Hubbard models and state preparation in an optical Lieb lattice

TL;DR

This paper explores the properties of cold atoms in an optical Lieb lattice, focusing on edge states, many-body phases, and flat band phenomena, providing theoretical groundwork for experimental realization of novel quantum states.

Contribution

It computes localized Wannier functions and Hubbard model coefficients for an optical Lieb lattice, and analyzes many-body phases and flat band effects in 1D and 2D geometries.

Findings

Edge states are robust against interactions in the Lieb lattice.

Strong attractive interactions enhance pair correlations in the Lieb ladder.
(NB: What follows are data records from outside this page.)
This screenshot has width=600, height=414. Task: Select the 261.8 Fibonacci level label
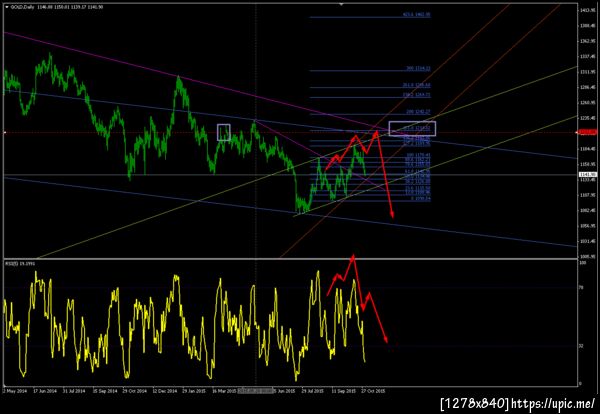tap(416, 85)
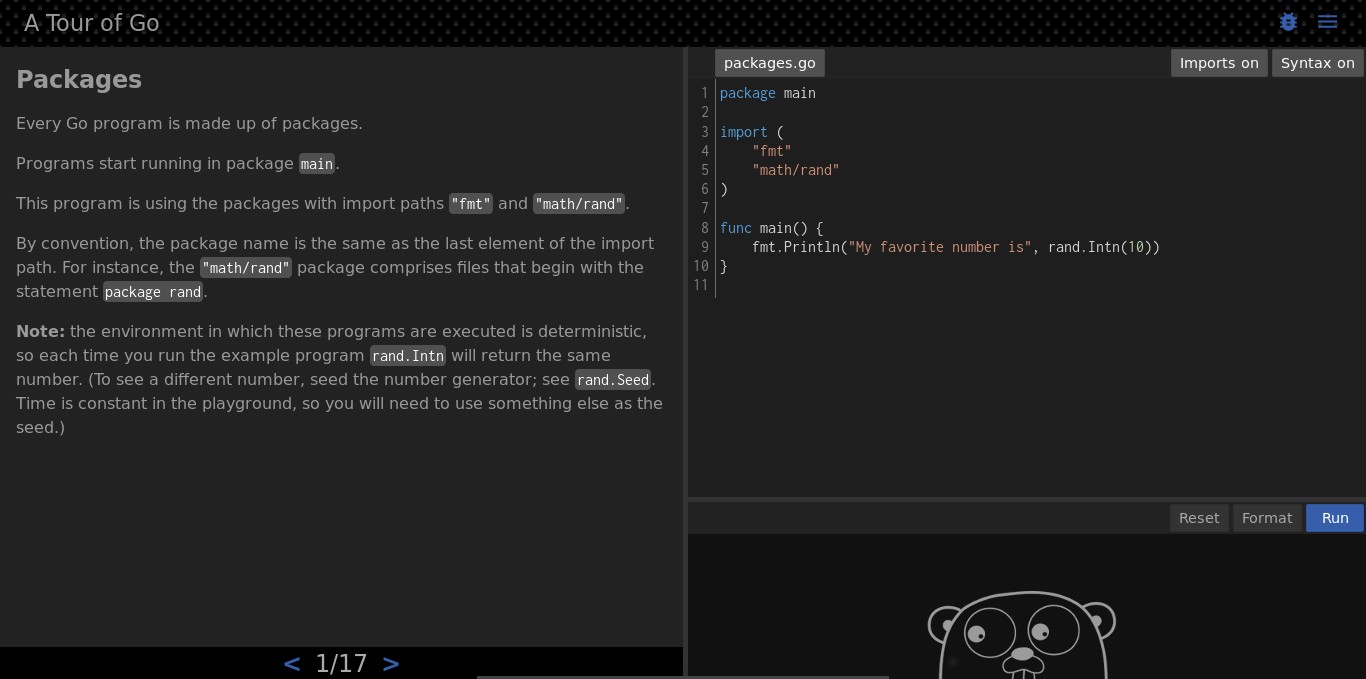1366x679 pixels.
Task: Open the bug report icon
Action: pyautogui.click(x=1288, y=21)
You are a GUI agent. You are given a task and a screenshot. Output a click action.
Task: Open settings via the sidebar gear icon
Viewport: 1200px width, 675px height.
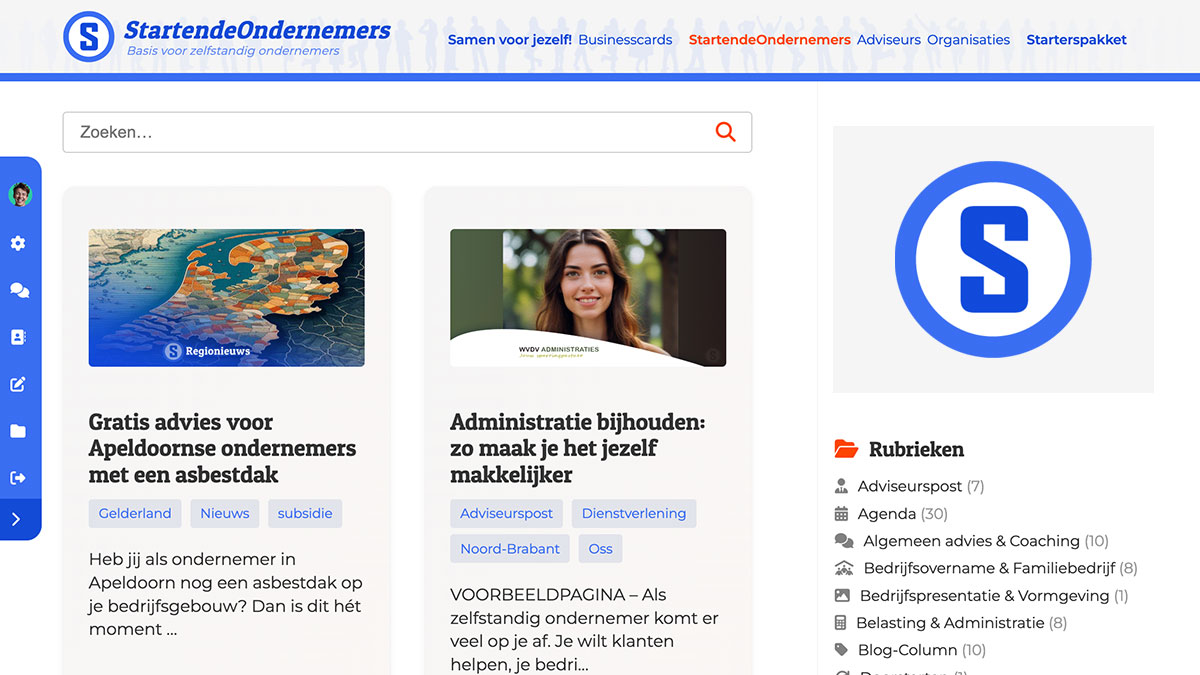(18, 243)
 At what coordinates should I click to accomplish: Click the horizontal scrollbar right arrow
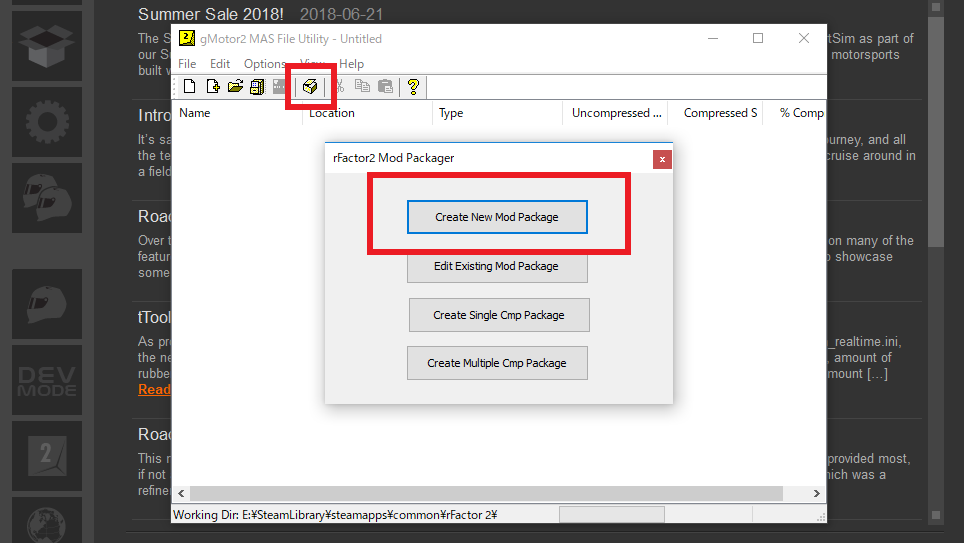(x=817, y=494)
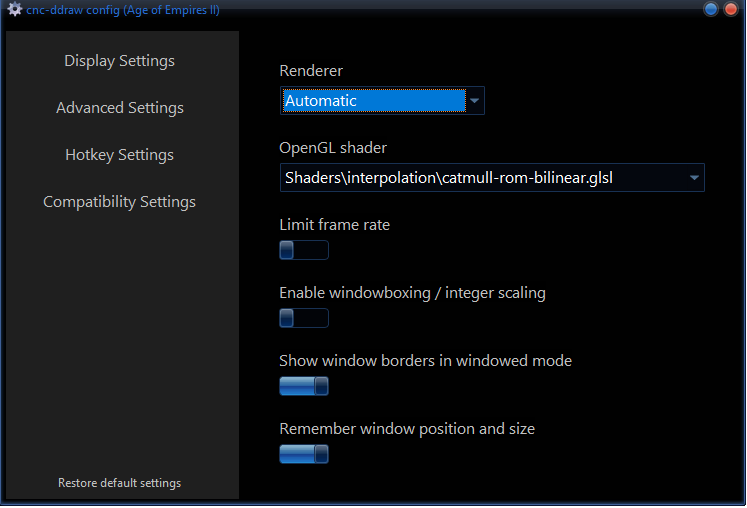Enable the Limit frame rate toggle
The width and height of the screenshot is (747, 508).
point(303,250)
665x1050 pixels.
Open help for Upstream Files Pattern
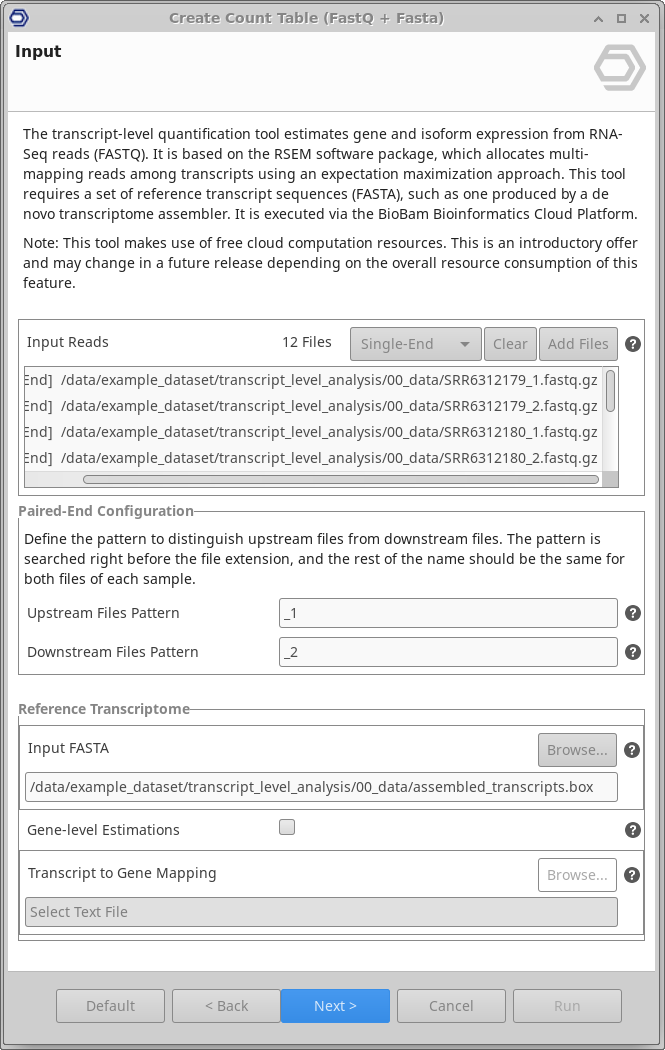point(633,614)
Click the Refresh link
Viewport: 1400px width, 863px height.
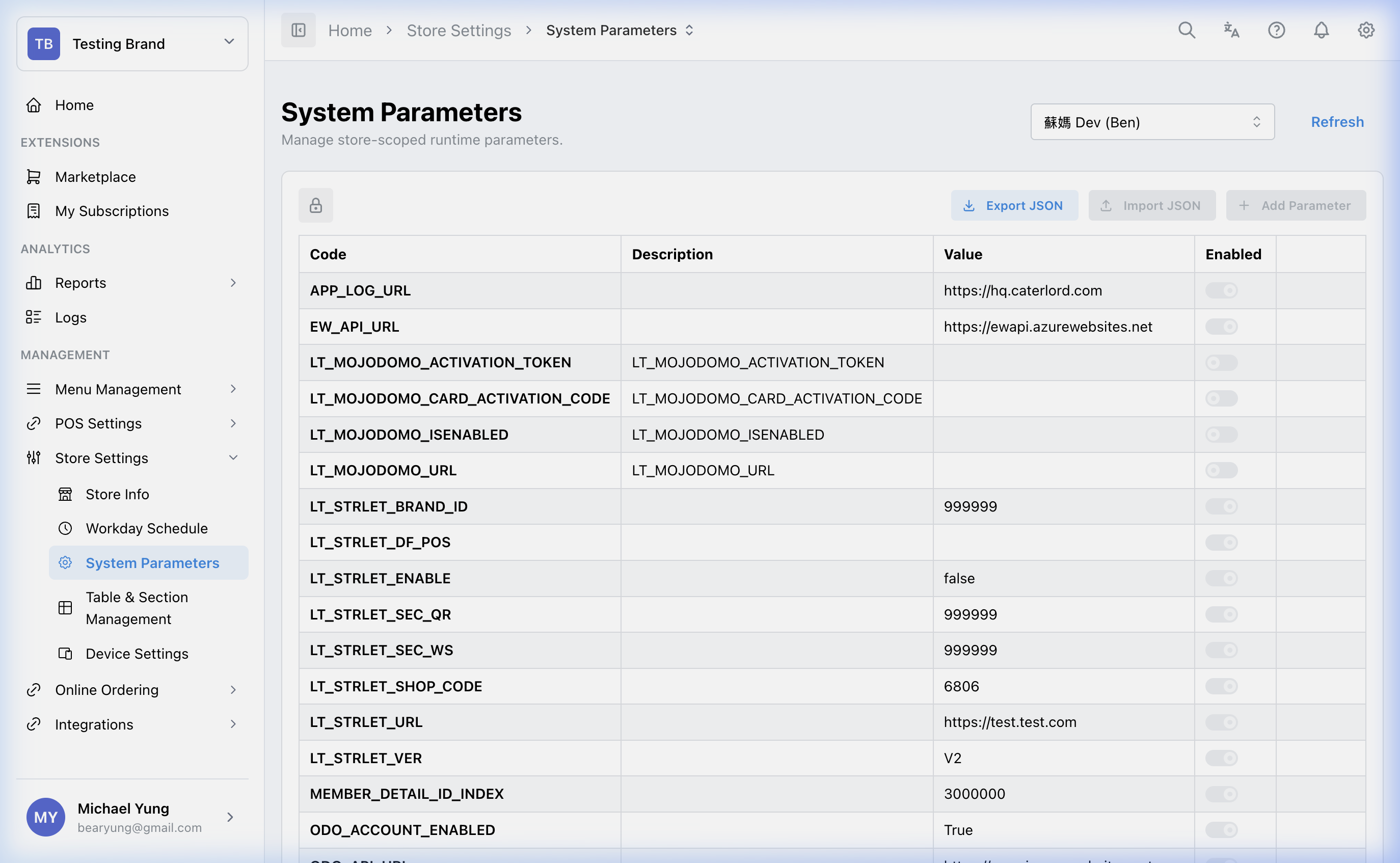[1337, 122]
The study provides a pathway for experimental exploration of correlated phases in Lieb lattices.

Abstract

Inspired by the growing interest in probing many-body phases in novel two-dimensional lattice geometries we investigate the properties of cold atoms as they could be observed in an optical Lieb lattice. We begin by computing Wannier functions localised at individual sites for a realistic experimental setup, and determining coefficients for a Hubbard-like model. Based on this, we show how experiments could probe the robustness of edge states in a Lieb lattice with diagonal boundary conditions to the effects of interactions and realise strongly correlated many-body phases in this geometry. We then generalise this to interacting particles in a half-filled 1D Lieb ladder, where excitations are dominated by flat band states. We show that for strong attractive interactions, pair correlations are enhanced even when there is strong mixing with the Dirac cone. These findings in 1D raise interesting questions about the phases in the full 2D Lieb lattice which we show can be explored in current experiments.